Please revise the rows starting with the line with "Identify the location of table." and going on through the line with "center [362, 143].", replacing "clear" with "erase" and leaving all else unchanged. Give back only those lines.
·····
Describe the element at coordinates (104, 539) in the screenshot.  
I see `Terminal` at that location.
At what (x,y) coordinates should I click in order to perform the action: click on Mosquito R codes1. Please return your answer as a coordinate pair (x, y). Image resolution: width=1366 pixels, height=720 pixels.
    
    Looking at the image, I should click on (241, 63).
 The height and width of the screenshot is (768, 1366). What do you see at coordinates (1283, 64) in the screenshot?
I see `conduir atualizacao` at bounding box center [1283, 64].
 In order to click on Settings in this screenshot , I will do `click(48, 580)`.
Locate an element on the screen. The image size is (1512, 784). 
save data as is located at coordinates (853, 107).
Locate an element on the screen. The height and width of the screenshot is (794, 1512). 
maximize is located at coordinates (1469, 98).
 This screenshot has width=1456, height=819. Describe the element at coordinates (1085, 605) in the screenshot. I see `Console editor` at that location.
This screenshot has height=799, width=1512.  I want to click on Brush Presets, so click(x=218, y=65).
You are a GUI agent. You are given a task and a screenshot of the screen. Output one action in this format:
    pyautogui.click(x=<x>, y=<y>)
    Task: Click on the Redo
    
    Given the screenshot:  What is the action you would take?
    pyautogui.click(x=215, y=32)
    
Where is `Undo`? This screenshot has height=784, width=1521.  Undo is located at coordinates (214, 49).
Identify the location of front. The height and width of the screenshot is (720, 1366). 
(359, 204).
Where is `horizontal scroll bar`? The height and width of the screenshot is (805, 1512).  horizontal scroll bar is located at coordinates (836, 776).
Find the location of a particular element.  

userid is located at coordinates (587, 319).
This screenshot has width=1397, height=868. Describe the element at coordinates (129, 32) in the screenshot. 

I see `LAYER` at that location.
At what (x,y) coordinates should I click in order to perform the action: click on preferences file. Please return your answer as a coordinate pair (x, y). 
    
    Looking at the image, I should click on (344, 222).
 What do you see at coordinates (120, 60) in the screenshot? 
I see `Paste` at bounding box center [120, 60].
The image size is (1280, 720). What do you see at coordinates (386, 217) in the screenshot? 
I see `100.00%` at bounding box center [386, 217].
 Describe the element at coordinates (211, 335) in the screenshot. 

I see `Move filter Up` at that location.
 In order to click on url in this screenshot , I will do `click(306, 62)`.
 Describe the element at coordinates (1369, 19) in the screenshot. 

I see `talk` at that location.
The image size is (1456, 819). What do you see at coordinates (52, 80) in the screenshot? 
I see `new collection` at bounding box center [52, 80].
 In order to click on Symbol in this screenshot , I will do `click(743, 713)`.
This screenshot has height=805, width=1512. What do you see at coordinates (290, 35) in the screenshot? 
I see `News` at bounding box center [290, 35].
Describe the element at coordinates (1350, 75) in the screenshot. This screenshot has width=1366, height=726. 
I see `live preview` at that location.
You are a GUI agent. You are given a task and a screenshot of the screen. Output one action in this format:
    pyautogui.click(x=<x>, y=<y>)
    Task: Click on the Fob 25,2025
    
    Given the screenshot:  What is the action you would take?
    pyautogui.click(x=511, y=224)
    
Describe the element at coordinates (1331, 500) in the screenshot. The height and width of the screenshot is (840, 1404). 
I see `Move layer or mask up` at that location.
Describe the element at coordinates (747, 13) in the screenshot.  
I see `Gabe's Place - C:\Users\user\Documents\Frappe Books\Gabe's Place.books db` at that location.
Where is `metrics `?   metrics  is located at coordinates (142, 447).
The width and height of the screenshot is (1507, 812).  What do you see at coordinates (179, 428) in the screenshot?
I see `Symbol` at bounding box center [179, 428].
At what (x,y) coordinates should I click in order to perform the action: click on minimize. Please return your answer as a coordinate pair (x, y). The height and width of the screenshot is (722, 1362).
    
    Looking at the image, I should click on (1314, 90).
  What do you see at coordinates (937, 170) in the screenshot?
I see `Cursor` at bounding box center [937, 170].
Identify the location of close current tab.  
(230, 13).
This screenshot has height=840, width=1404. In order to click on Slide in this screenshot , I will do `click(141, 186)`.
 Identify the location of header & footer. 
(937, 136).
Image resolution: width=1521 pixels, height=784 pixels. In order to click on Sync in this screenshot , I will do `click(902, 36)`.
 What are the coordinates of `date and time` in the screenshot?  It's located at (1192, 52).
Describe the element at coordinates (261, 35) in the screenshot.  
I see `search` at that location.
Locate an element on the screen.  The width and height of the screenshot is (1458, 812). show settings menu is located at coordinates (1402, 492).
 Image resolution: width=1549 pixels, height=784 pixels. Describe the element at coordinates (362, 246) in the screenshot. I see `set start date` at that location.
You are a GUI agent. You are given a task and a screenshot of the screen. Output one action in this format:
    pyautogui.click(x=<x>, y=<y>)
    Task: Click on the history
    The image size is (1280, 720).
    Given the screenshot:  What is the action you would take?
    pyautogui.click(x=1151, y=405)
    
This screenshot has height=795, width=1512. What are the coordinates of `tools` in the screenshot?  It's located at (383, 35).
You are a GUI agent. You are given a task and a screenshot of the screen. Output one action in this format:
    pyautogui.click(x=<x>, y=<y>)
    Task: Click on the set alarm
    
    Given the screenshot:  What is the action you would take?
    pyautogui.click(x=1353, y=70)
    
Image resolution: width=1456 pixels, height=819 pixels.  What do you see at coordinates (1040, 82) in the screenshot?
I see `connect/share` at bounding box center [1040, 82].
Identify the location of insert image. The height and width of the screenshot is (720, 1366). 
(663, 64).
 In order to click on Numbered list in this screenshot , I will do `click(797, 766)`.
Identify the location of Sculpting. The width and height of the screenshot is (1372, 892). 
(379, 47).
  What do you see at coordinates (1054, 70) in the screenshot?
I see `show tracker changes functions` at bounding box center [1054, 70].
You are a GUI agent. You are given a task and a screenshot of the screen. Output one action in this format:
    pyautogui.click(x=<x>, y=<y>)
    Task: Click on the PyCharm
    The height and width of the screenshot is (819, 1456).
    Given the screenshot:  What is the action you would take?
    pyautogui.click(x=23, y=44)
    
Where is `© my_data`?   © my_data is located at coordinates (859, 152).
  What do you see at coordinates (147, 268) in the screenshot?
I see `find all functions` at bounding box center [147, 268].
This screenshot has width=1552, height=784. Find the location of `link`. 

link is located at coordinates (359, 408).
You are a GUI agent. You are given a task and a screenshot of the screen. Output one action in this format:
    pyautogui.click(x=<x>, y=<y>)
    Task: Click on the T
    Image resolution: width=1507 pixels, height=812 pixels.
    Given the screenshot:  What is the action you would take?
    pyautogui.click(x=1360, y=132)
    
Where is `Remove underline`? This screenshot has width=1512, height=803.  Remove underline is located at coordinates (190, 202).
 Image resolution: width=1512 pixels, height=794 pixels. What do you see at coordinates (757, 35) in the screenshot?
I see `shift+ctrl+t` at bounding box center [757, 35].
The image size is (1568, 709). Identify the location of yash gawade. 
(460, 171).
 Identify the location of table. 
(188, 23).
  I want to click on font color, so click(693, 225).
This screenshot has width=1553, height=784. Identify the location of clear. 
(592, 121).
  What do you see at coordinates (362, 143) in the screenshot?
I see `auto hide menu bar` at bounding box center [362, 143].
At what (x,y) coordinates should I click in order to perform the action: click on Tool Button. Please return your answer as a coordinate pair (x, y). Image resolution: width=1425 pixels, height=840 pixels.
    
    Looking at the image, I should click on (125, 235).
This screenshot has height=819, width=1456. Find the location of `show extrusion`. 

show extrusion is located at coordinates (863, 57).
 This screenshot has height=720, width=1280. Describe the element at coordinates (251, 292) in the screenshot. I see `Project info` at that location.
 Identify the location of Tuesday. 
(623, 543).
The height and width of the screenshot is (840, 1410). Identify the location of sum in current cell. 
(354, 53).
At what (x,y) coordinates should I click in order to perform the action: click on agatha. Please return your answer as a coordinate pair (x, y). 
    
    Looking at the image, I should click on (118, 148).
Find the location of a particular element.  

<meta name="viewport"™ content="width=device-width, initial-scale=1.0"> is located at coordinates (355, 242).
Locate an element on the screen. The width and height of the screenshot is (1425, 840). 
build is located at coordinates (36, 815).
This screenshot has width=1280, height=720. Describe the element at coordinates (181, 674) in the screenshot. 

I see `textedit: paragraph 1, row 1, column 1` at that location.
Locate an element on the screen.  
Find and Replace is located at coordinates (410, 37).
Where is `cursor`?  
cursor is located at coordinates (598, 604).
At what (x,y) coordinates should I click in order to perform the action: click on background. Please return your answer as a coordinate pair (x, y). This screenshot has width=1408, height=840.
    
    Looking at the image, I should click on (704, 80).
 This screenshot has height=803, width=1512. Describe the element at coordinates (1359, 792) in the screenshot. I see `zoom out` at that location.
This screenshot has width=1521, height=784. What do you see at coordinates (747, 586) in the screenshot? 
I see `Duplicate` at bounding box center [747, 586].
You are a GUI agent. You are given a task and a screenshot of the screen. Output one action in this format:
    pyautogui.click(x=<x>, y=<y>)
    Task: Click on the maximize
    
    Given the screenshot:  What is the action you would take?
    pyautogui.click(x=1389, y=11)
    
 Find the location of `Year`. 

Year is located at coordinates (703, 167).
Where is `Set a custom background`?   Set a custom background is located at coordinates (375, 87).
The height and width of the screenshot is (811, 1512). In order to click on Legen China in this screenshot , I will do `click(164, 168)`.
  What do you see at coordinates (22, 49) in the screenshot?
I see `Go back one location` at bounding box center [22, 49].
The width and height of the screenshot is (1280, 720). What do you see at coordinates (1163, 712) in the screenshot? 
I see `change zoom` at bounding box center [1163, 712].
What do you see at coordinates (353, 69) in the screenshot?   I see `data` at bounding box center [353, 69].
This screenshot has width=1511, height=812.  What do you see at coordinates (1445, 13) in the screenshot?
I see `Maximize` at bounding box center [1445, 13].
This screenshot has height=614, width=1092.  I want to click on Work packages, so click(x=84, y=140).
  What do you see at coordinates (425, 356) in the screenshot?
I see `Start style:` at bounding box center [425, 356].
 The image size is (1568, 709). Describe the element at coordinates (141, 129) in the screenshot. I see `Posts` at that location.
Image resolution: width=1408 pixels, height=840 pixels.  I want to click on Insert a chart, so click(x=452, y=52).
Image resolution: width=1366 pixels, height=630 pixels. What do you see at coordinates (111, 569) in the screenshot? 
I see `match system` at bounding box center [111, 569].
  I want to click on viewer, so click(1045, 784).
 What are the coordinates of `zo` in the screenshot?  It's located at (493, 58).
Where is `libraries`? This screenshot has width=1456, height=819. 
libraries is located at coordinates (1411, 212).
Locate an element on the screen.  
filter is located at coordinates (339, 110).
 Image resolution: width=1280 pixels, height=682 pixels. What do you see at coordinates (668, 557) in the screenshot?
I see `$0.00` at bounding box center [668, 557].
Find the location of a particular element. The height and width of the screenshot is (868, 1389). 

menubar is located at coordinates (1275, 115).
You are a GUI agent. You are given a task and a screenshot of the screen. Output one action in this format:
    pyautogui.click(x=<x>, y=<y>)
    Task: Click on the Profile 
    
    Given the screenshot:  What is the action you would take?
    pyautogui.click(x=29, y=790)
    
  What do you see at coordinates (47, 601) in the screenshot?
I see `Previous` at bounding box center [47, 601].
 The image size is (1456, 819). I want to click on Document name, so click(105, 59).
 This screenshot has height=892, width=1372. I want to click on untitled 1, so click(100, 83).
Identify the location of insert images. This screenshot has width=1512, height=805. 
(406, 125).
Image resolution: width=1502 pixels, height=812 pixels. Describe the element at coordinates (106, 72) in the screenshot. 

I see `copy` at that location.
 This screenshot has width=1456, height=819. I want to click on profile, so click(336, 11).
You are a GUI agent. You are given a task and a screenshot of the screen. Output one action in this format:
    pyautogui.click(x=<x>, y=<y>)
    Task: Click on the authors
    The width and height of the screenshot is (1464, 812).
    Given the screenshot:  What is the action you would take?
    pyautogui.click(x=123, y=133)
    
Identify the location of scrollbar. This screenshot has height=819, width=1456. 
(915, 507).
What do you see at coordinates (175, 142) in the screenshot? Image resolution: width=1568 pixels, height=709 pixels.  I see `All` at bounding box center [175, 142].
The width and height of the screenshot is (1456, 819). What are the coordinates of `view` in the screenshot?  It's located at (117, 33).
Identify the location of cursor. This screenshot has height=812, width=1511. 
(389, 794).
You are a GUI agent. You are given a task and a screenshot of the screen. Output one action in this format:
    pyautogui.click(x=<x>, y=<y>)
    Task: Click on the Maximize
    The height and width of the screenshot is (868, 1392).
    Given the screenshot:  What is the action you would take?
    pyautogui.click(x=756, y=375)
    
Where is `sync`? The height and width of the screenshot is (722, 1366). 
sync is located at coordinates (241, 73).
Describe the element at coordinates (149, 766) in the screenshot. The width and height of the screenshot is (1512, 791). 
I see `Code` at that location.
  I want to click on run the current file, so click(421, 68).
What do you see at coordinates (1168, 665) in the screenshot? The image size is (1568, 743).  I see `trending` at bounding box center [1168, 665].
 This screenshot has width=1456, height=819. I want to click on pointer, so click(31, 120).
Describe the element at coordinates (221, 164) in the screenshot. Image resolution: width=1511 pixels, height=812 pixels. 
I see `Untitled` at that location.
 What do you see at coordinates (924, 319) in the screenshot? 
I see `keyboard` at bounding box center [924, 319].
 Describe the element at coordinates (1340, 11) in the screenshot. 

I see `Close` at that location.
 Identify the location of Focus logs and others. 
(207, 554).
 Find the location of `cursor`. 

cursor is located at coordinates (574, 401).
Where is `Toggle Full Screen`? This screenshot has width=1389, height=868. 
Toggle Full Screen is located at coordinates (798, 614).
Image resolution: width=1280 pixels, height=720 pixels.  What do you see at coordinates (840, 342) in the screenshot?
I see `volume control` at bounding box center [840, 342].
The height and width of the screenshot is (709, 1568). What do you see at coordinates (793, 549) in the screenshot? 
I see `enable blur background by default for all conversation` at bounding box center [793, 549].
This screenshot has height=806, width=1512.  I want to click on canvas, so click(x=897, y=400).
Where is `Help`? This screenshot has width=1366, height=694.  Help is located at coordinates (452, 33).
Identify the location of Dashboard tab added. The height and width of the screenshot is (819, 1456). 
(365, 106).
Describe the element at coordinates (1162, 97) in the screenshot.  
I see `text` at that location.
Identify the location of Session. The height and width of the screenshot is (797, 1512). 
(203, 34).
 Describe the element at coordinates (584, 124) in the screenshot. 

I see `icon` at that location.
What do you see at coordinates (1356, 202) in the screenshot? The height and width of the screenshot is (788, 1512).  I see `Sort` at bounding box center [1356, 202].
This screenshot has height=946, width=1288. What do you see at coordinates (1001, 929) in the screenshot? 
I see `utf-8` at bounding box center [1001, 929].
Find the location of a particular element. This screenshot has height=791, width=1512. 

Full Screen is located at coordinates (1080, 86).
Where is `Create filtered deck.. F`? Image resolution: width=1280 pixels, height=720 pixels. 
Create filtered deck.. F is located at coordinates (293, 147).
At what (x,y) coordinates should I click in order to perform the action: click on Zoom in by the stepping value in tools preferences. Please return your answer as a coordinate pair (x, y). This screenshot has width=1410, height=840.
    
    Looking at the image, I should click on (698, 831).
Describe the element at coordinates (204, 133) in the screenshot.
·····
> Solution for this problem
 Identify the location of table. 
(188, 23).
  I want to click on font color, so click(693, 225).
This screenshot has width=1553, height=784. Identify the location of erase. 
(592, 121).
  What do you see at coordinates (362, 143) in the screenshot?
I see `auto hide menu bar` at bounding box center [362, 143].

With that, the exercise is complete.